Problem description:
Each line of the material below with the word "computer" is to be reported.

Provided entries:

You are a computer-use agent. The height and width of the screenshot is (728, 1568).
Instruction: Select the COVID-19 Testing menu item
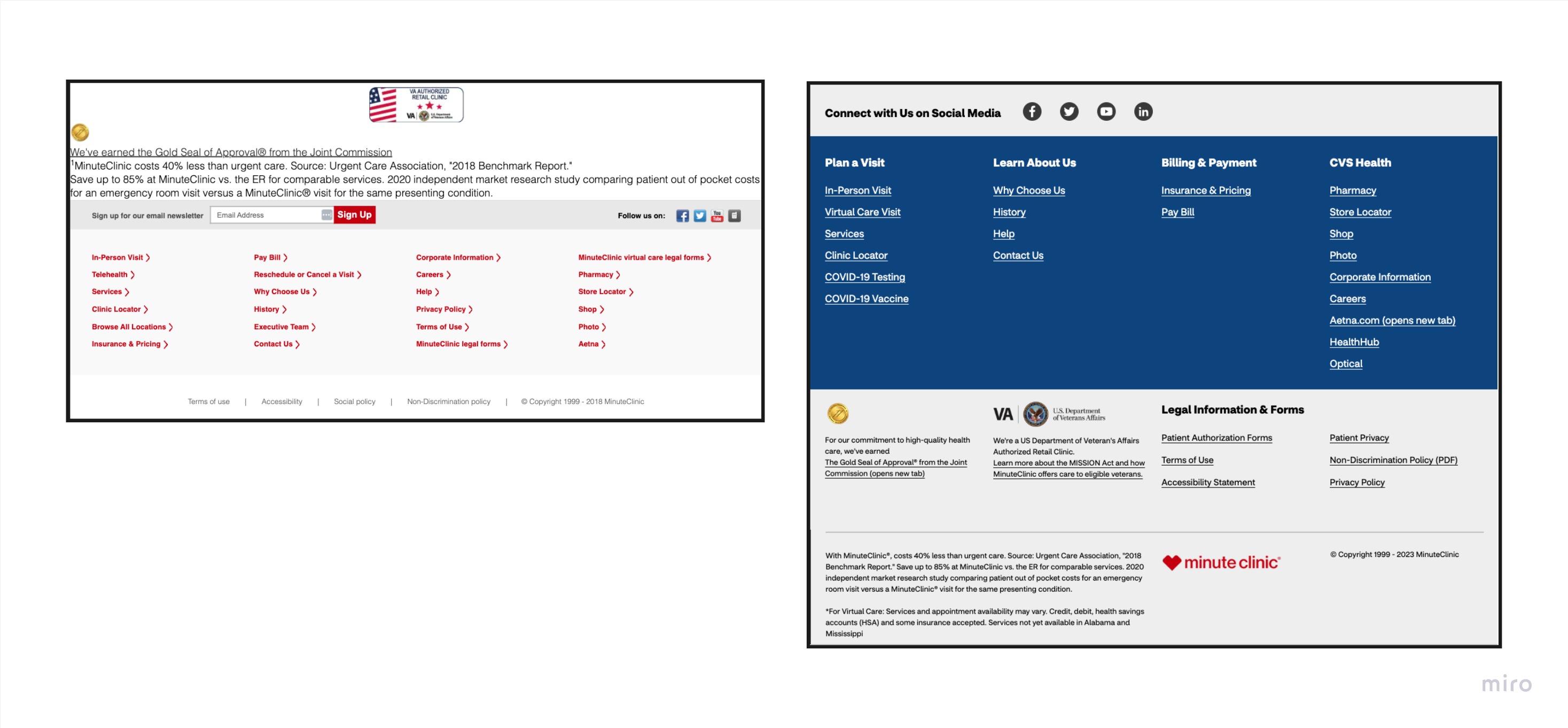point(864,276)
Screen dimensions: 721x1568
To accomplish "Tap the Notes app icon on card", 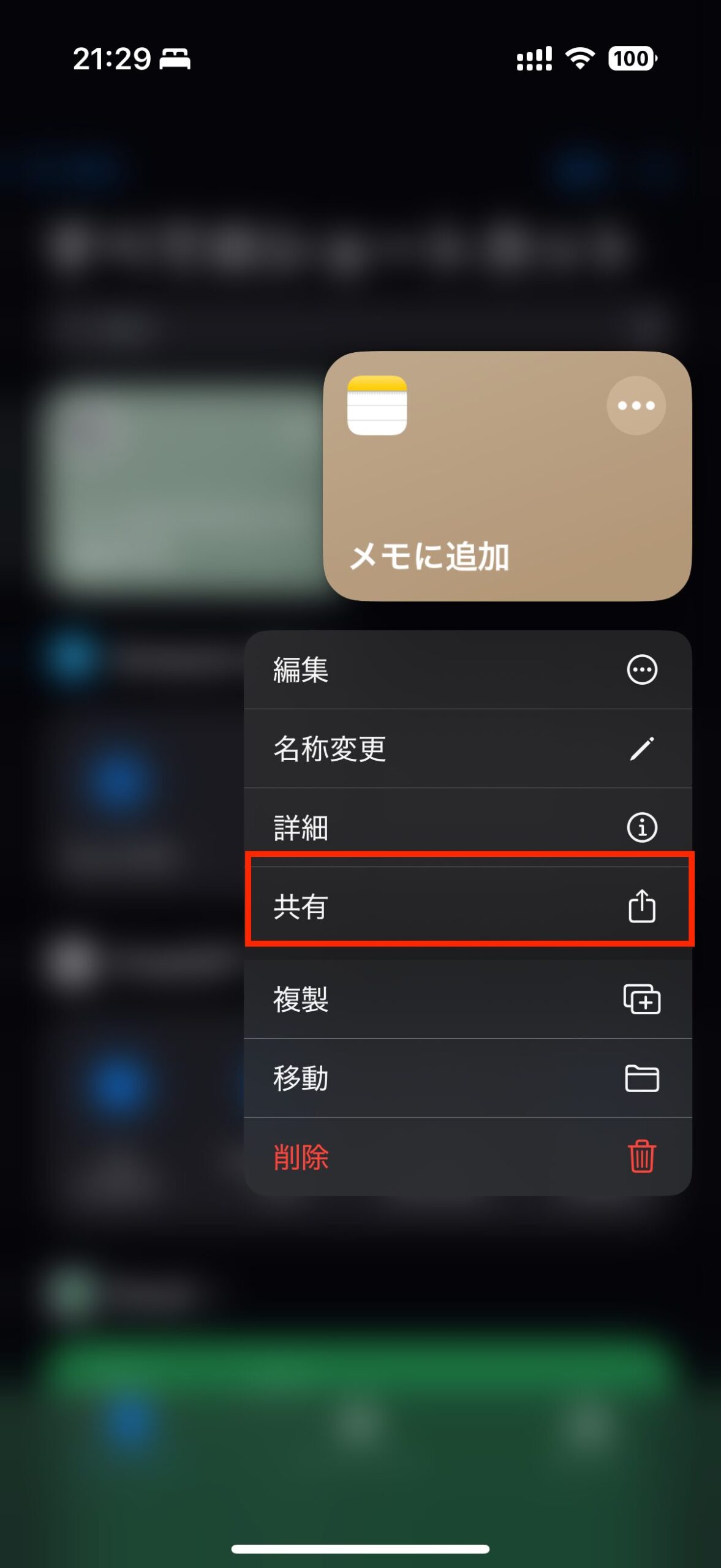I will click(377, 405).
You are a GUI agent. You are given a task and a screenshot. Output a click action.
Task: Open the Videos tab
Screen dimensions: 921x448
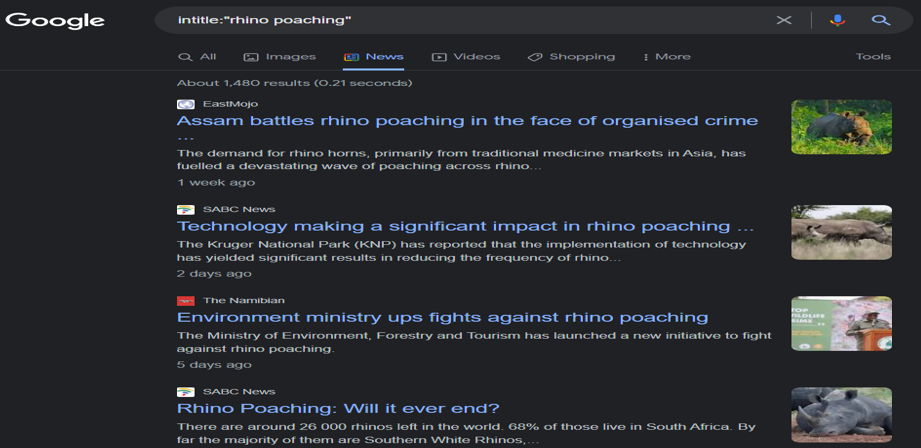[x=466, y=57]
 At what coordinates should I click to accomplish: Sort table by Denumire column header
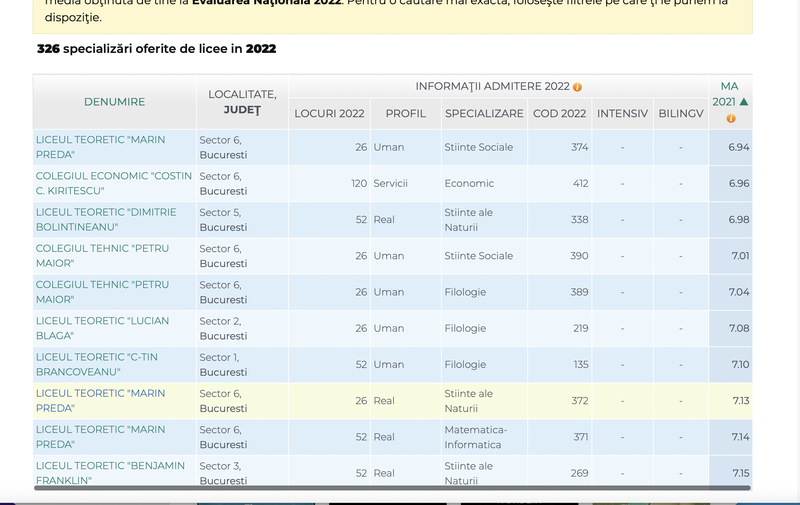click(114, 102)
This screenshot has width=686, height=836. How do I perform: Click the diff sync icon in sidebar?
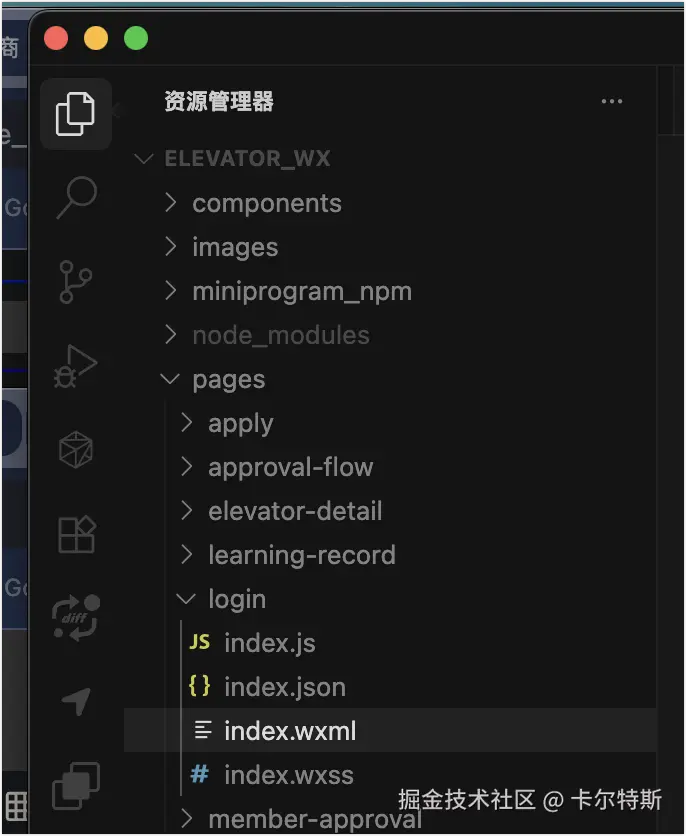click(x=76, y=617)
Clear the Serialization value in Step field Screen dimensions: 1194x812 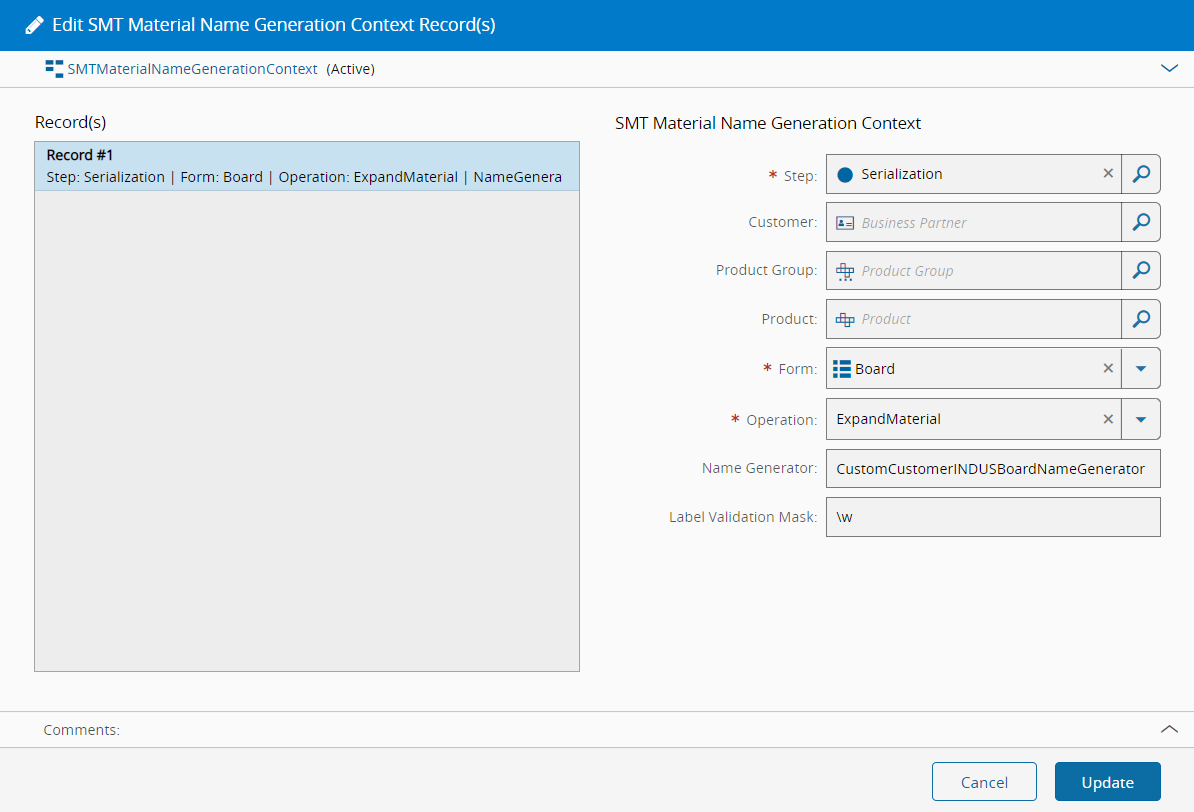pyautogui.click(x=1108, y=174)
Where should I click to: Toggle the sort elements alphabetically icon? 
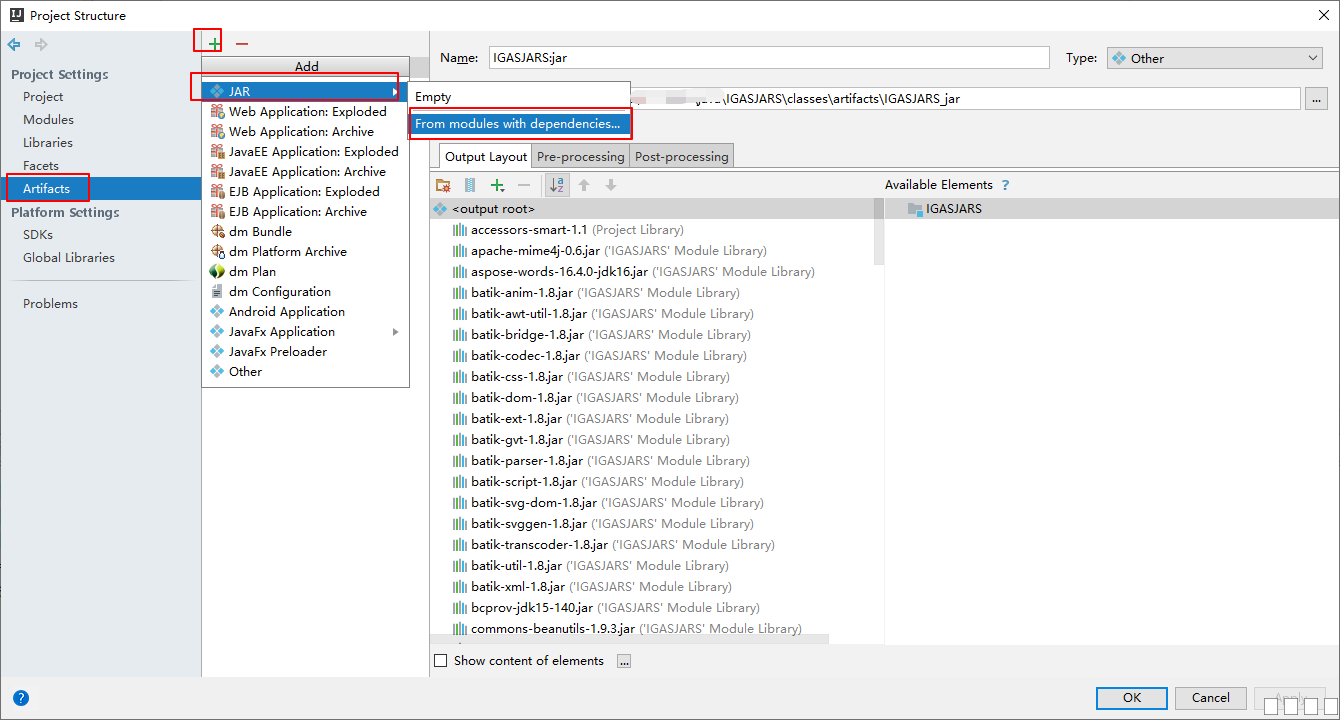pos(557,185)
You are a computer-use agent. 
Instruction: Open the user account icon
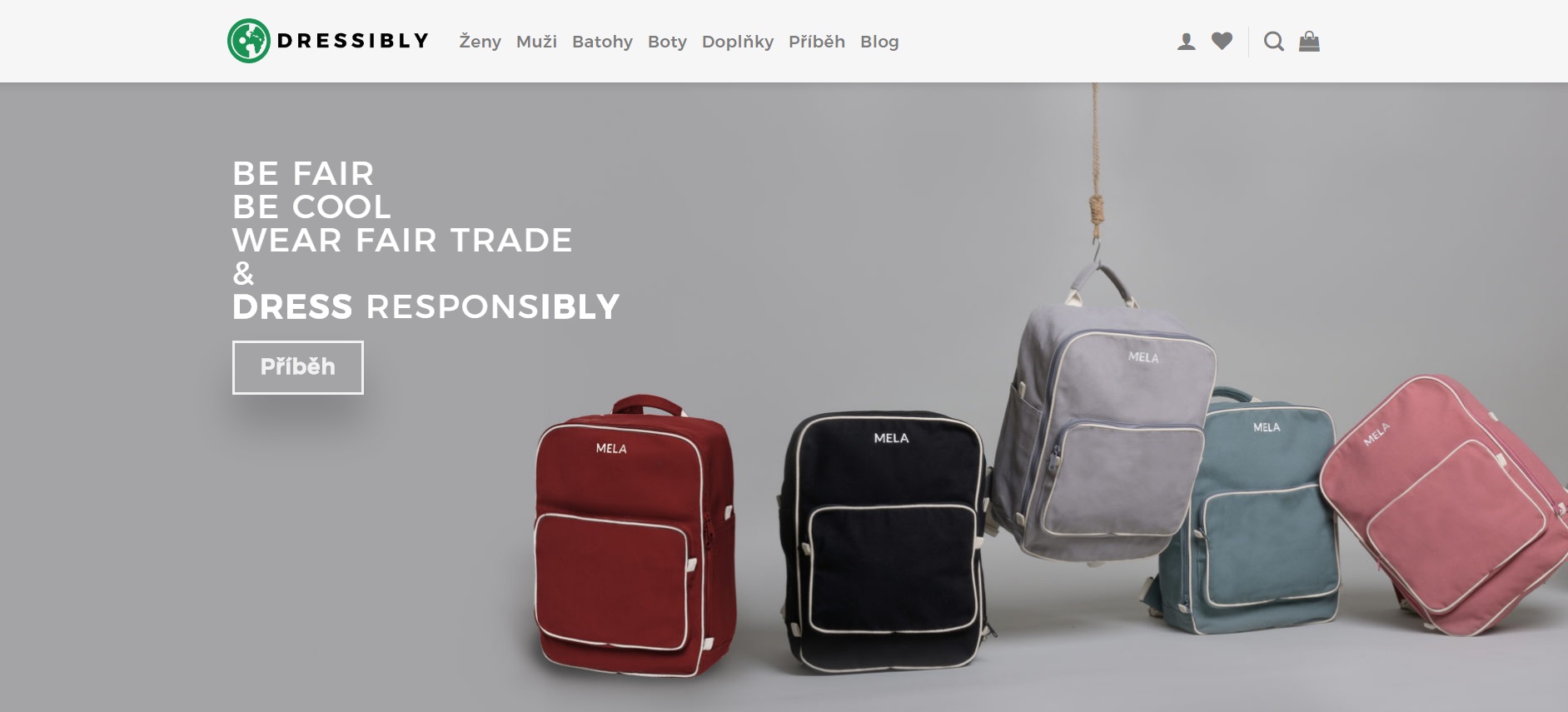pyautogui.click(x=1186, y=42)
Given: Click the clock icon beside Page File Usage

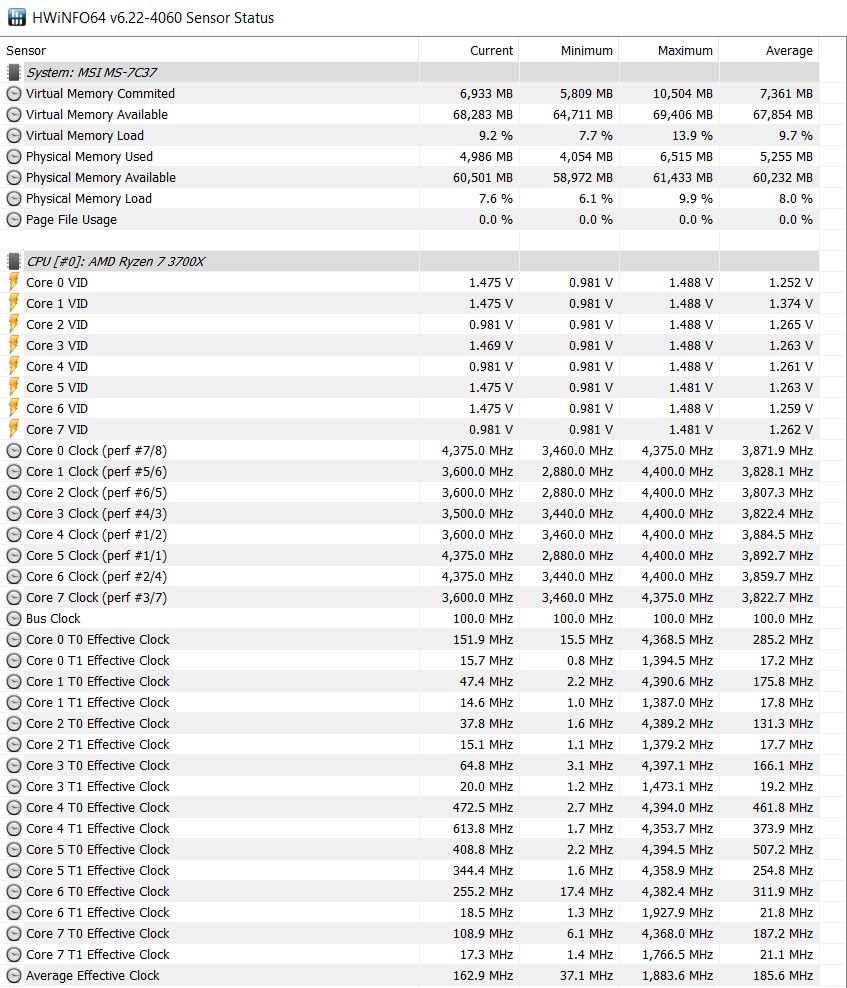Looking at the screenshot, I should coord(14,219).
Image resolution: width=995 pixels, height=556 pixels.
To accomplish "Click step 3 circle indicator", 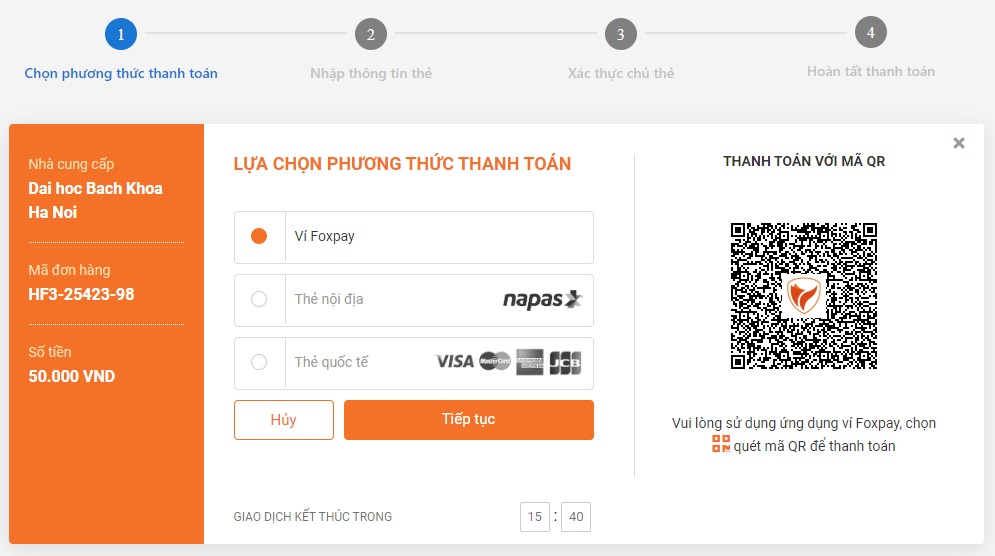I will [620, 35].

Exercise solution:
You are a computer-use agent. The height and width of the screenshot is (728, 1568).
You are a computer-use agent. 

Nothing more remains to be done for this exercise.